Scientists Turn 'Undruggable' Cancer Proteins Into Targets

Scientists just cracked a problem that's haunted medicine for decades: how to destroy the proteins that cause cancer and other diseases when traditional drugs can't touch them.

A team led by Georg Winter at Vienna's AITHYRA Research Institute discovered a systematic way to create molecular glues, tiny molecules that trick cells into destroying their own harmful proteins. Before this breakthrough, finding these compounds was pure luck, like searching for a needle in a haystack blindfolded.

The innovation centers on hijacking the body's natural waste disposal system. Every cell has machinery that tags old or dangerous proteins for destruction, like putting out the trash on collection day.
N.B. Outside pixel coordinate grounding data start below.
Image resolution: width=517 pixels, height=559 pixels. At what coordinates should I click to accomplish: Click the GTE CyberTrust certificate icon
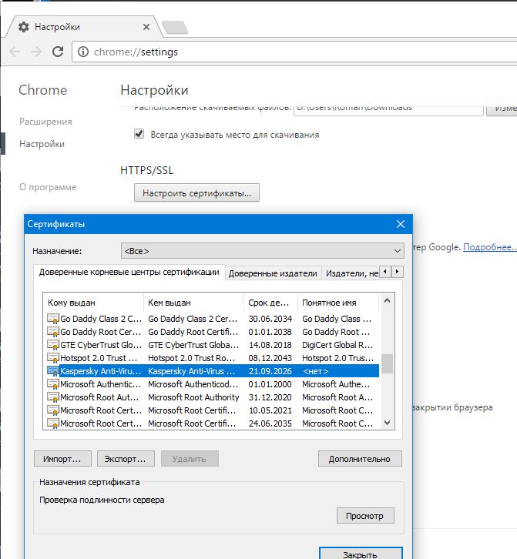(53, 345)
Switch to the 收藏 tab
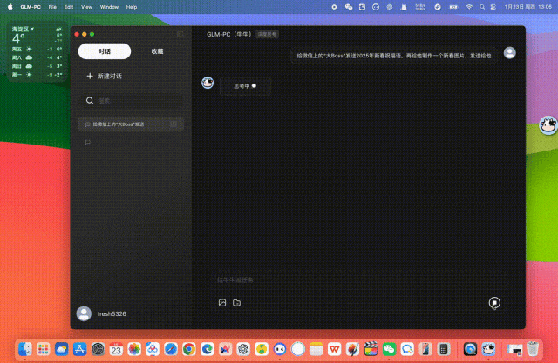The height and width of the screenshot is (363, 558). click(x=157, y=51)
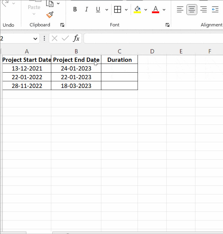Click the formula bar Cancel X icon
Viewport: 223px width, 234px height.
(x=55, y=38)
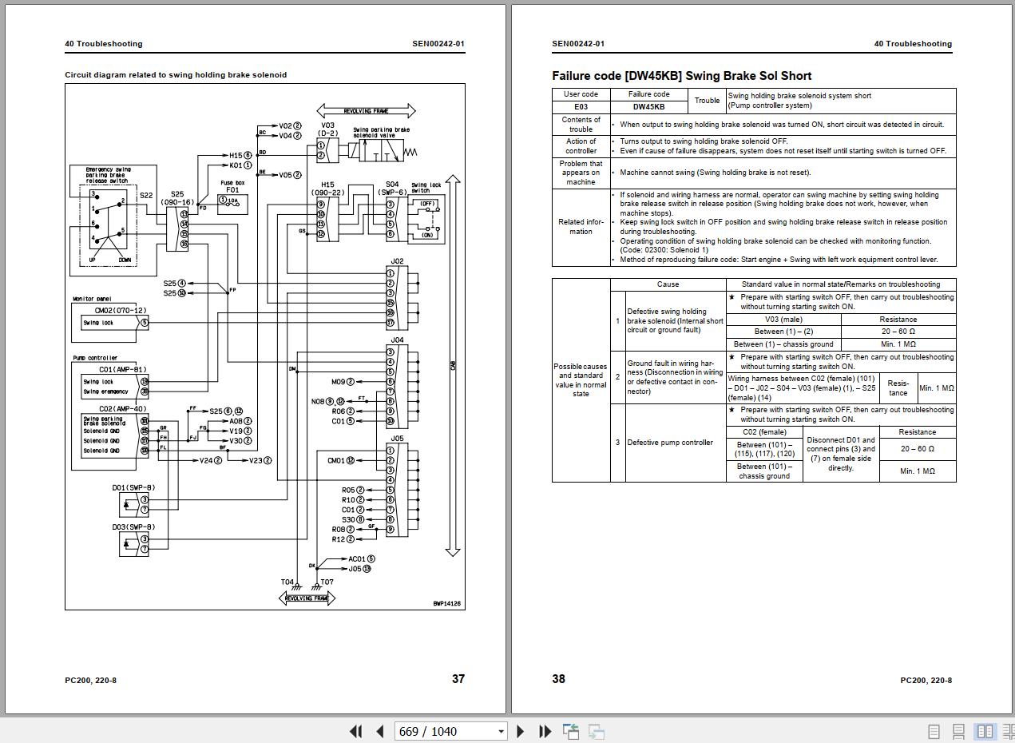Select the two-page facing view
Screen dimensions: 1015x743
point(985,731)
Molecular glues work by forcing a handshake between proteins that would never normally meet, bringing disease-causing proteins face to face with the cell's demolition crew.

Winter's team developed a high-throughput screening process that tests thousands of chemical variants directly in living cells. They attach different chemical building blocks to known protein binders, creating subtle changes that might foster new protein interactions. The real magic happens in real time, watching which compounds actually trigger protein destruction in living cells without needing to purify each variant first.
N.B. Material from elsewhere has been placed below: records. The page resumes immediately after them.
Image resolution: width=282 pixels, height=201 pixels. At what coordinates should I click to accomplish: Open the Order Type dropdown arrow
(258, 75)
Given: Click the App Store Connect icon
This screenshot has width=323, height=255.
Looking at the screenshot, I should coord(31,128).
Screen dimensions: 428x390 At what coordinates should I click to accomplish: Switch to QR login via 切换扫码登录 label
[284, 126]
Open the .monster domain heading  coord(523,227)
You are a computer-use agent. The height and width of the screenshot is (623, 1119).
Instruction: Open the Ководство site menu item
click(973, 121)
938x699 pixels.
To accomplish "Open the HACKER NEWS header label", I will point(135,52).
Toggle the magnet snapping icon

The researchers tested their approach on ENL, a protein that drives aggressive forms of acute leukemia. After screening thousands of derivatives, they identified a compound that selectively destroys ENL in leukemia cells. The molecule first binds to ENL, then creates a new surface that recruits enzymes to tag the protein with ubiquitin molecules, marking it for cellular destruction.

This cooperative binding mechanism is what makes molecular glues so precise. Instead of carpet bombing cells with drugs that affect everything, these compounds specifically target disease drivers while leaving healthy proteins alone. That means potentially fewer side effects and better outcomes for patients.

The Ripple Effect

The implications stretch far beyond leukemia treatment. Proteins once considered "undruggable" because they lacked pockets for traditional drugs to grip onto can now be targeted for destruction. That dramatically expands what medicine can treat, from cancer to neurodegeneration to viral infections.
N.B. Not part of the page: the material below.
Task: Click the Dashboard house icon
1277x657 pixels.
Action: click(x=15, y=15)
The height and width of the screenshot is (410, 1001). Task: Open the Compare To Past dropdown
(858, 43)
The workflow combining scalable chemistry with cell-based screening transforms drug discovery from slow and hit-or-miss to rational and rapid. Where finding one molecular glue might have taken years of serendipity, researchers can now systematically explore vast chemical libraries and test them in biological contexts.

Winter emphasizes this sets the foundation for a new era in precision medicine. Adding artificial intelligence and automated chemistry platforms will amplify the approach's efficiency, creating an ecosystem that can identify tailored molecular glues for diverse therapeutic targets.

The study, published in Nature Chemical Biology, represents more than a scientific advance. It's a doorway opening to treatments for diseases that have resisted every other approach, offering genuine hope to patients whose conditions were once considered untreatable.